# Written task:
Could you print the data word for word, from the line that contains "Screen dimensions: 1494x812" through the end of the data, both included, and leave the pictures out?

-- Start --

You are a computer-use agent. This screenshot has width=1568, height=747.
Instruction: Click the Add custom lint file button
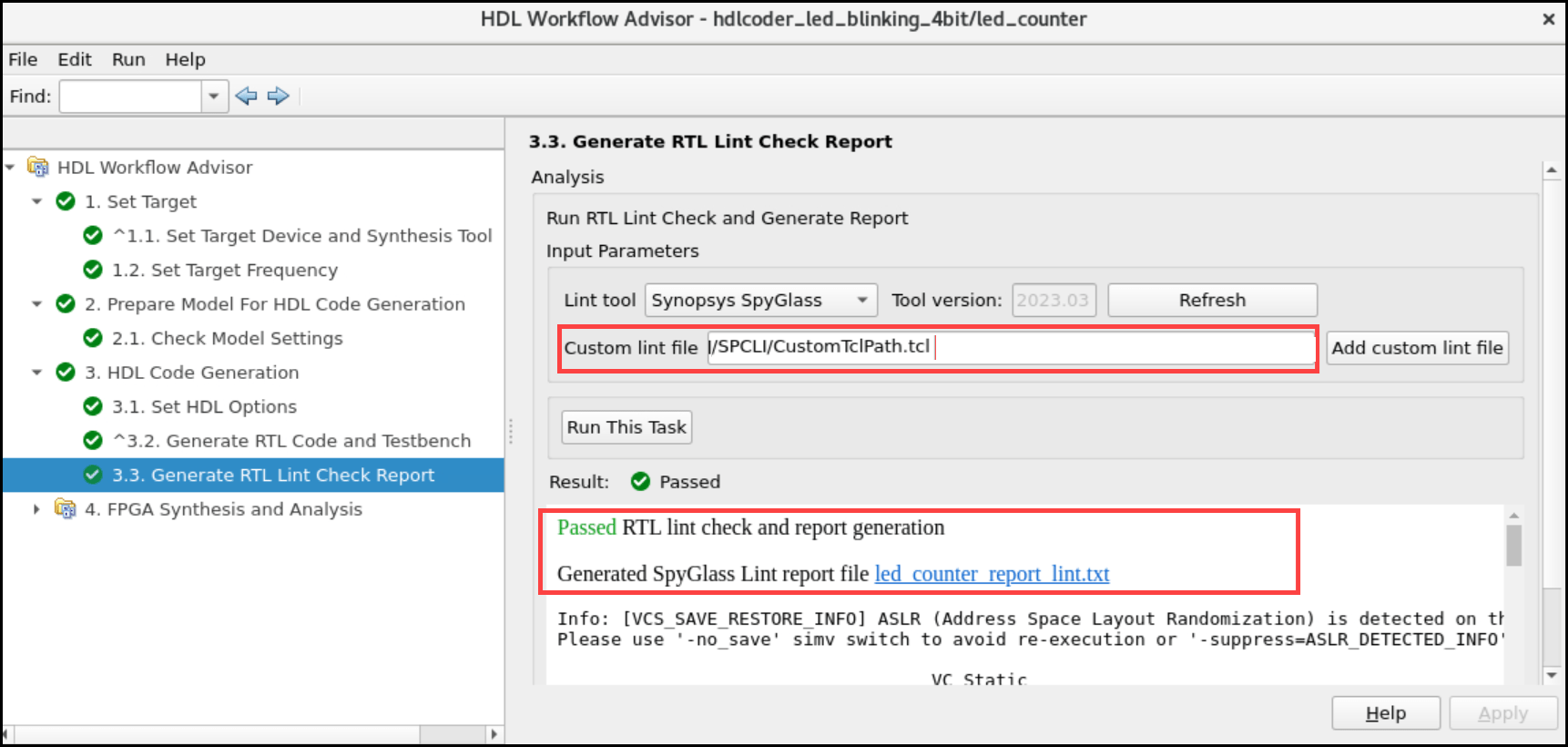pos(1417,348)
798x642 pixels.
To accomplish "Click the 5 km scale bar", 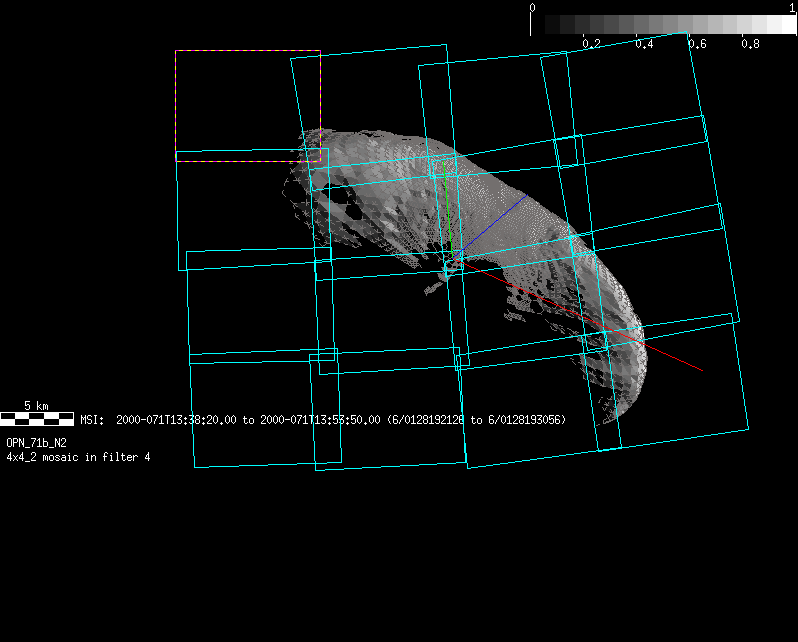I will [37, 419].
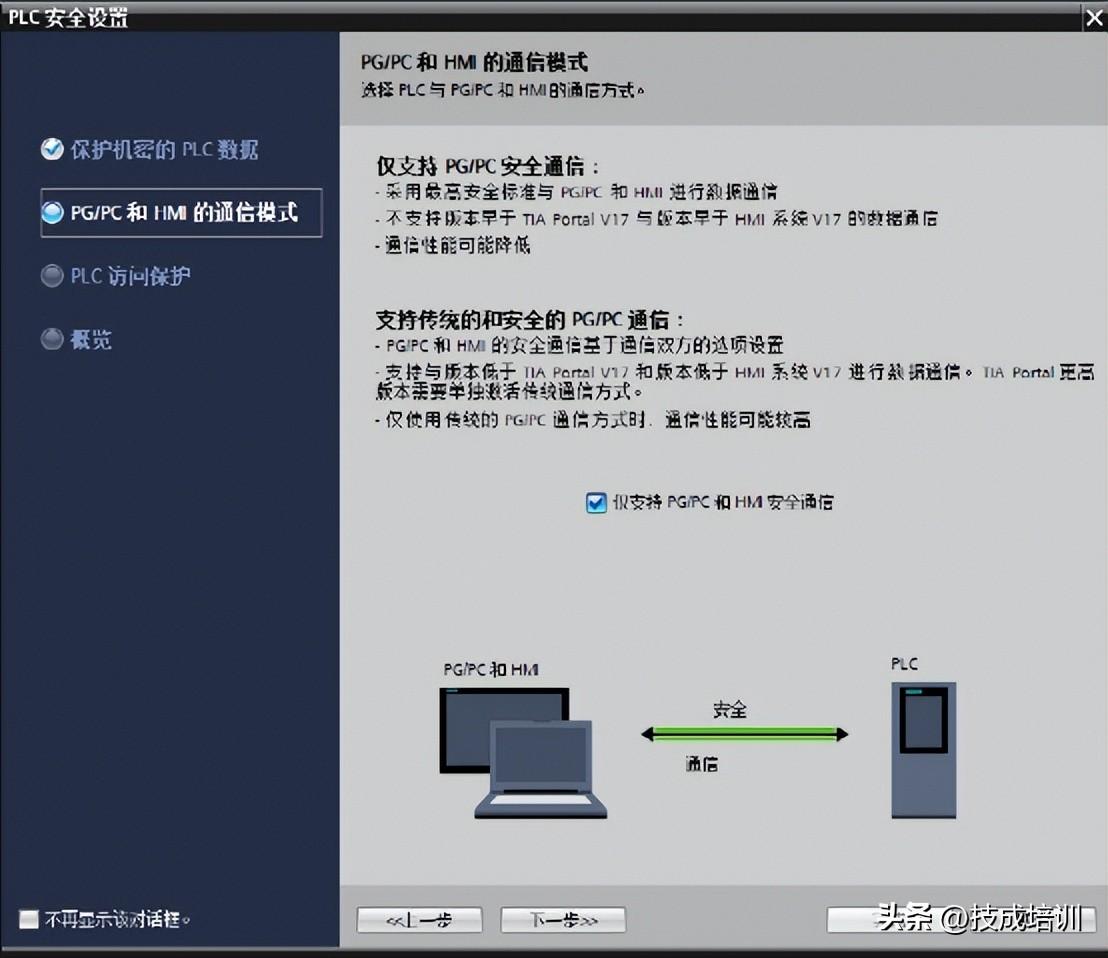
Task: Jump to the 概览 step
Action: click(x=90, y=340)
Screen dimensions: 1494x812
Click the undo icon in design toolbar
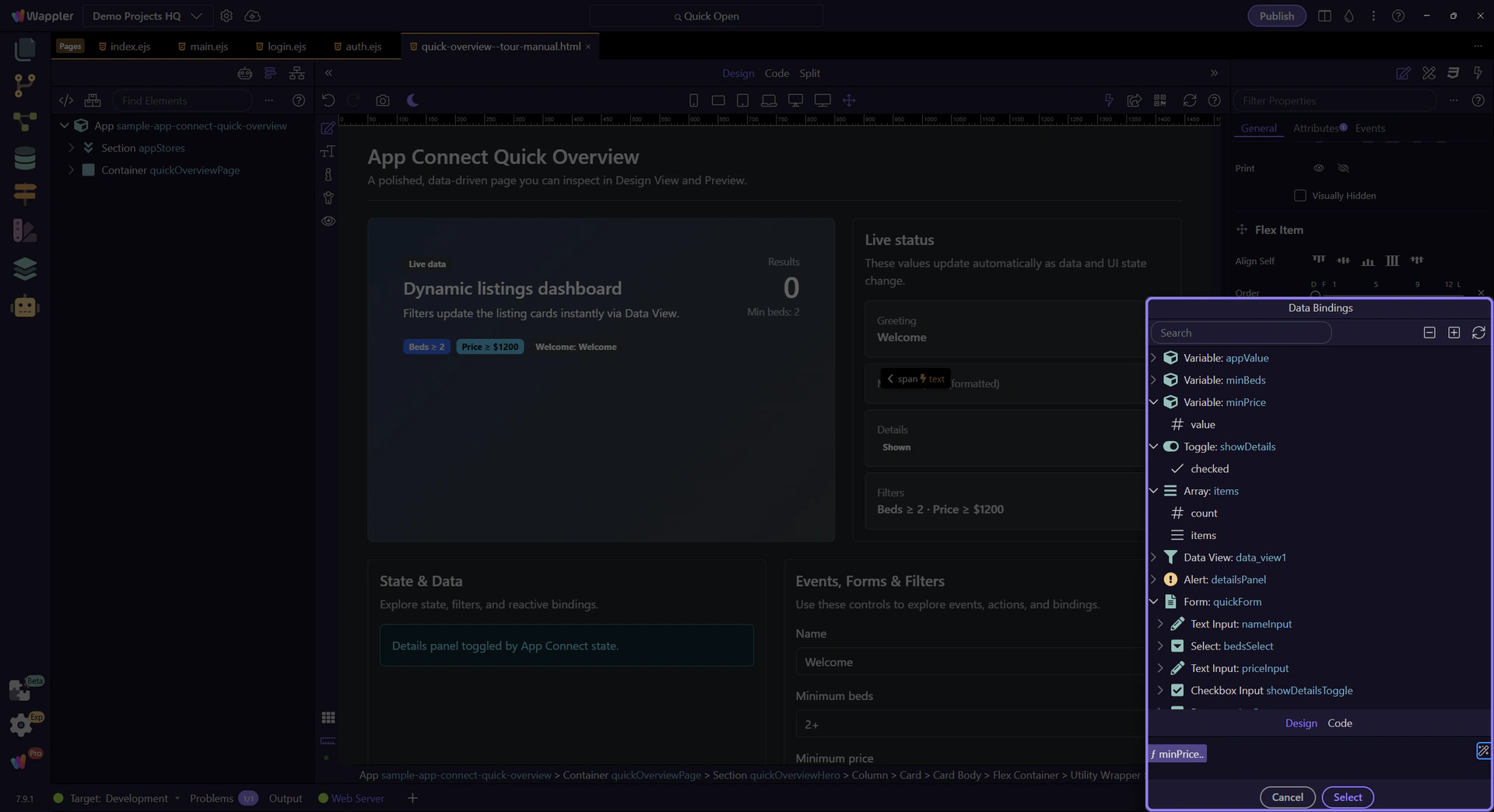(x=328, y=100)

-- End --

# Correct answer:
Screen dimensions: 1494x812
Click the undo icon in design toolbar
(x=328, y=100)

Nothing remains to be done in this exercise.